Oops, I just realized that gobear’s pit thread is not a response to this one. It was linked to early in this thread and I assumed, I’m sorry for jumping to conclustions… :rolleyes:
xcheopis
That is truly horrible and I am very sorry. It was (and is) bad enough dealing with the limited cases I have experience with.
Though given these facts, isn’t it important to promote safe sex whenever possible to whoever possible? Isn’t it the caring thing to do?
Whatever…
After reading gobears thread and thinking about this I can understand why tempers have run so high. I still believe that there is stereotyping on both sides of the fence here, and that we (meaning the human race, both gay and straight) has a lot more progress to make on this issue. 
[Johnny Vaughn] Could someone please file this in Irony Corner? [/Johnny Vaughn]
I have lost all respect for you as a poster here. For a community that purports to fight ignorance and be as tolerant towards everyone on the planet as ours does, I’m not sure you even belong here at all any more. I surely will view any future posts of yours with absolute distain.
Not because of your sexual orientation. Because you believe things like this.
For those of us in need of Illumination, would you care to inform us of exactly which ones of us are ** people like you** ?
You, Sir, are a chilling example of the kind of raging hatred that is frightening to bear witness to.
Cartooniverse
’Toon, chill. “People like you” in this context refers to “condescending, patronizing buttinskis who have the arrongance to lecture gay men on a depressing fact of life that no gay man with a brain can ever forget.”

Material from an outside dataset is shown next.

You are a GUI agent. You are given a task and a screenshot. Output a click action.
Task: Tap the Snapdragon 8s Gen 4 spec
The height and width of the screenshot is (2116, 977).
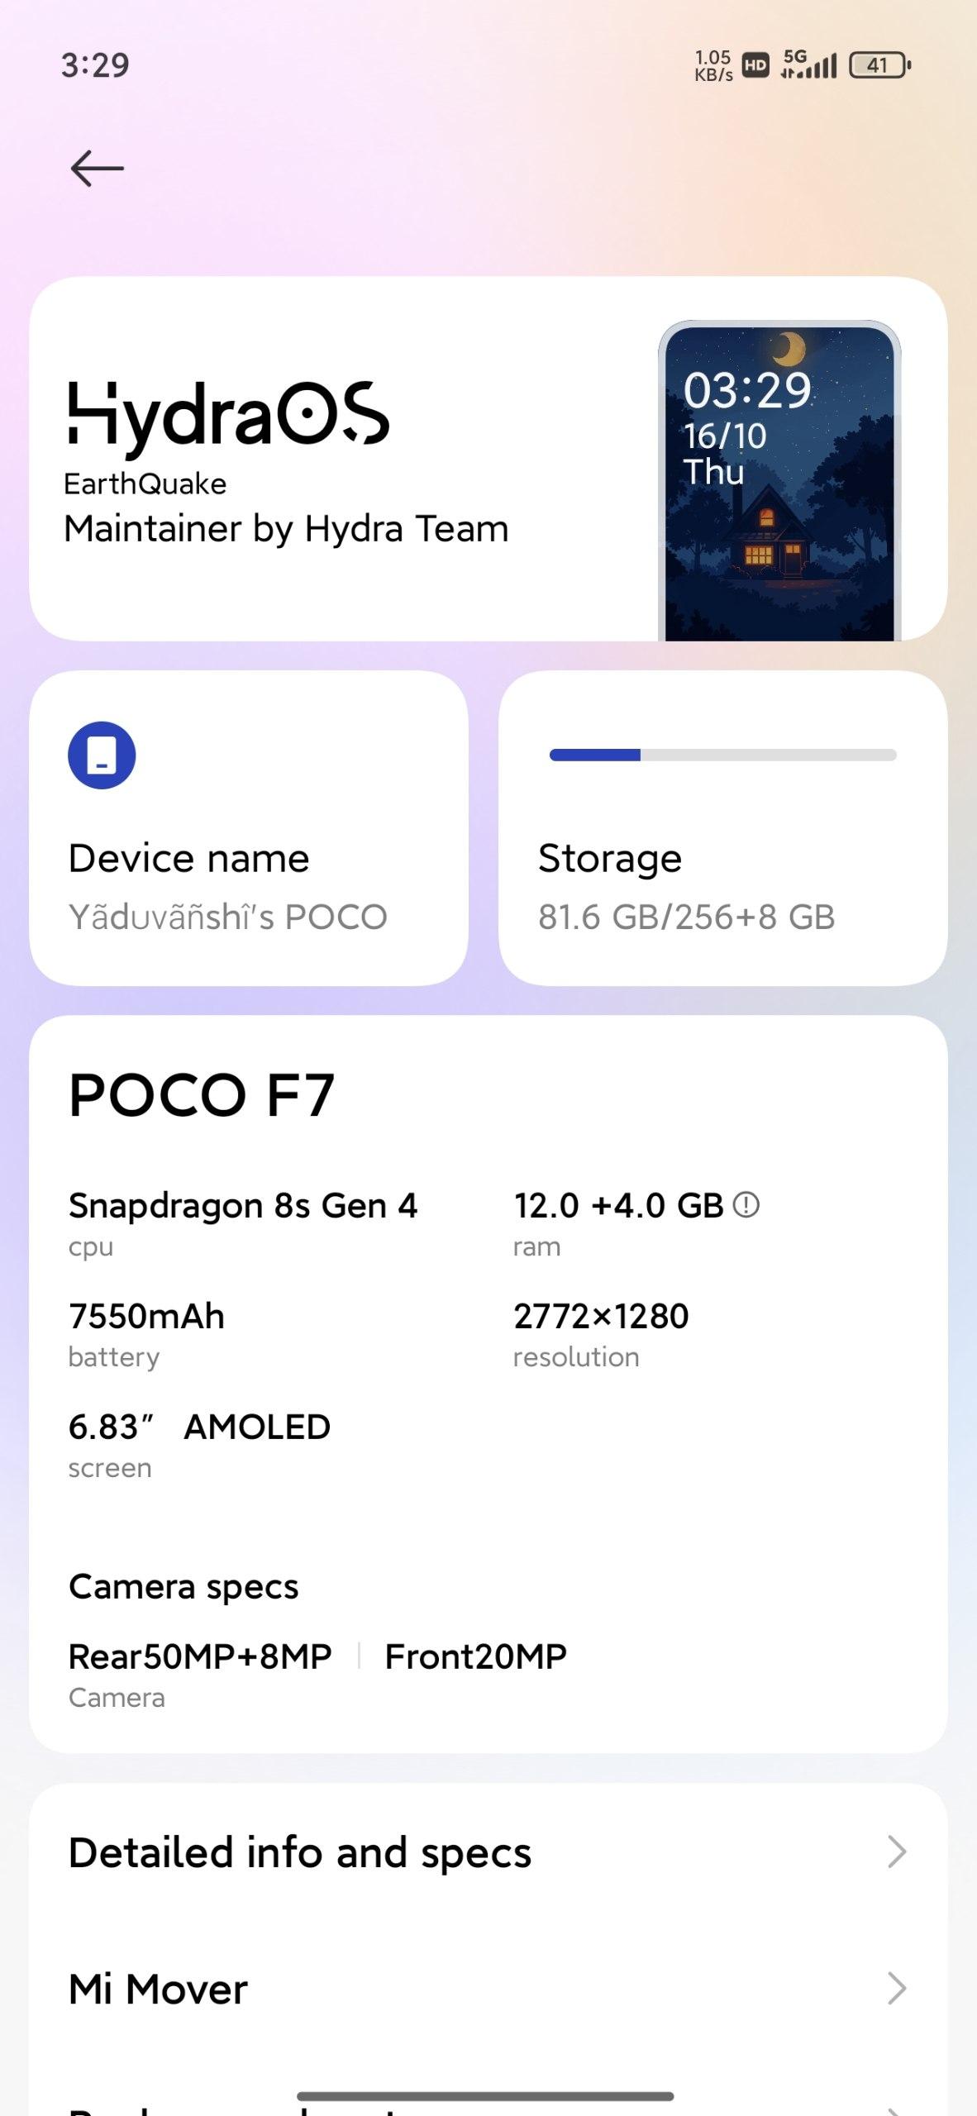coord(243,1206)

Like Xcheopis said, I’ve lost more people to HIV over the past twenty years than bears thinking about. For some busybody to presume to lecture me on the central threat that hangs over every gay man’s head every day is the epitome of chutzpah.
[hijack]
Hastur-what is this “Gay Mafia” of which you speak? Is it like the regular mafia? Do you like, gather round in pin striped suits and stuff? Do you have a Don, or a Godfather (or would he be a Gayfather? SORRY!! I know, that’s bad!)
So do you like, have hitmen and stuff?
So much to learn…
[/hijack]

(As for the rest of this…I’m not wading through it…my feet hurt…)
Rule #1 of the Gay Mafia is never talk about the Gay Mafia.